2011年6月26日星期日

This story begins during the Gold Rush

The Gold Rush … many men joined it. And the stories of the land, the climate, the possibilities of this new area, were also reasons for migration. Did the women want to come to California? Or, were they just expected to come with their husbands?

Helen Wilmans was born June 14, 1831, in Fairfield, Ill. She was raised in an atmosphere of aristocracy, her ancestors being very wealthy. She was highly intelligent, a college graduate, and valedictorian of her college class.

In later life she was an American journalist, publisher and the leader of the mental science movement which stressed control of mind over matter. She started her own paper, The Woman’s World, and published a weekly magazine, Freedom.

She married, in 1856, John Caldwell, Baker, M.D. She may have expected to live a comfortable life as a doctor’s wife, somewhere in the eastern or Midwestern states.

But Dr. Baker got caught up in the stories of California, where Helen was taken as a bride. Dr. Baker purchased part of a Spanish grant in Solano County and they are listed in the 1860 census as living in Suisun, Solano County.

By 1870, Dr. Baker and his family, which now included four children, Ada, Florence, Claude and Jennie, had relocated to Lake County. Their property was located at the western edge of Morgan Valley and five miles from the closest community of Lower Lake. There, they farmed and Dr. Baker had Baker Quicksilver Mine.

In her book, “The Conquest of Poverty,” Helen wrote: “I was tortured day and night by fear of actual want. Where the next dollar was to come from was my continual thought. It was the last thing in my thought at night; it haunted my dreams, and in the morning I would be awakened by becoming gradually conscious of a weight at my heart. Arising and sitting on the side of my bed the day would face me with threats that I had no courage to meet. A thousand times in my weakness and inability to resist the present, my tears would fall all the minutes I was hastening to clothe myself. There was no valid reason for all this torture except that which existed in my mind. I had been so unappreciated that I had come to regard myself as an inferior creature. But at last my reasoning powers showed signs of awakening and I began to see light.”

Helen went on to write that she was a farmer’s wife and had done her work without flinching, although they lost money each year, and the place was mortgaged and finally sold for debt. It’s hard to say just what caused her to make her next move; it’s not known exactly when she did. Perhaps it was with the death of her youngest child, Jennie, in 1877. That might have been the final push. (She never mentions her children in this book.)

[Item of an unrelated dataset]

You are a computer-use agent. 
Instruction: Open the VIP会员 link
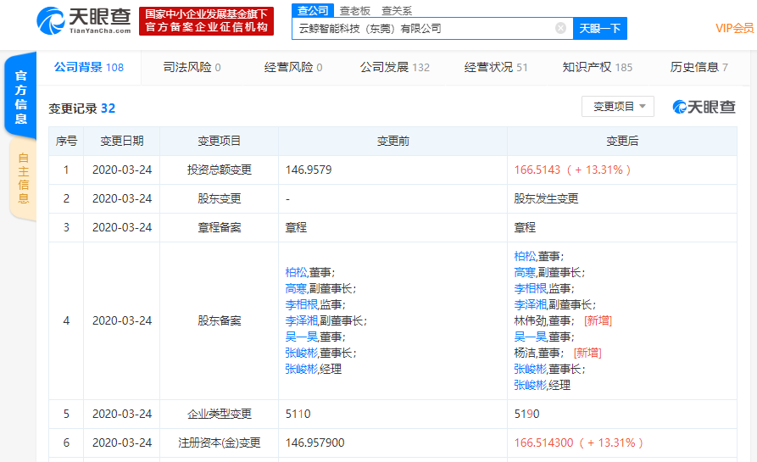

But, on a certain day she stood on a roadside with all of her possessions in a valise, waiting for a wagon to come along that would carry her into Lower Lake. She had no money and no idea of how she was going to live. She was going to San Francisco and intended to find work that was more meaningful than the work she had been doing for more than 20 years.

When she reached Lower Lake, a place where everyone knew her, she tried to borrow $10 to pay her traveling expenses to San Francisco. She asked one friend after another only to be refused; some of them did not have the money; others were afraid to do so.

She went through the streets until 9 p.m. when she saw a light in the village shoemaker’s rooms. Both the man and his wife were startled, and Helen believed that she frightened them out of that $10.

After spending the night with a friend in Lower Lake she was on the stage for San Francisco the next morning. She found a place to live, which took the last of the $10, and went without anything to eat for a full three days.

She found work in a little newspaper, but it went out of business after about six months. She found work with another paper and moved steadily upward. After two or three years, a large Chicago paper, the Chicago Express, hired her at an excellent salary and she moved there.

In the meantime, back in Lake County, Dr. Baker had divorced her Nov. 18, 1879. What seems strange is that in the 1880 census, she is listed as living with him (both listed as divorced), which may just mean that he still considered his wife. Who knows?

In Chicago Helen started The Woman’s World and became the founder of the school of Mental Science. She met Charles C. Post, a writer and someone who thought as she did. They married and later moved south to Georgia, where they lived for five years, and then in 1892 moved to Volusia County, Fla.

In 1895 Charles Post and Charles Ballough, who had homesteaded an area which at that time was known as Halifax, platted the property into town lots. Helen Post named it “The City Beautiful,” but was really originally called East Daytona.

In 1897 the settlers of East Daytona, who at the time outnumbered those of the settlement to the south, successfully petitioned to have the Peninsula's post office moved to their area.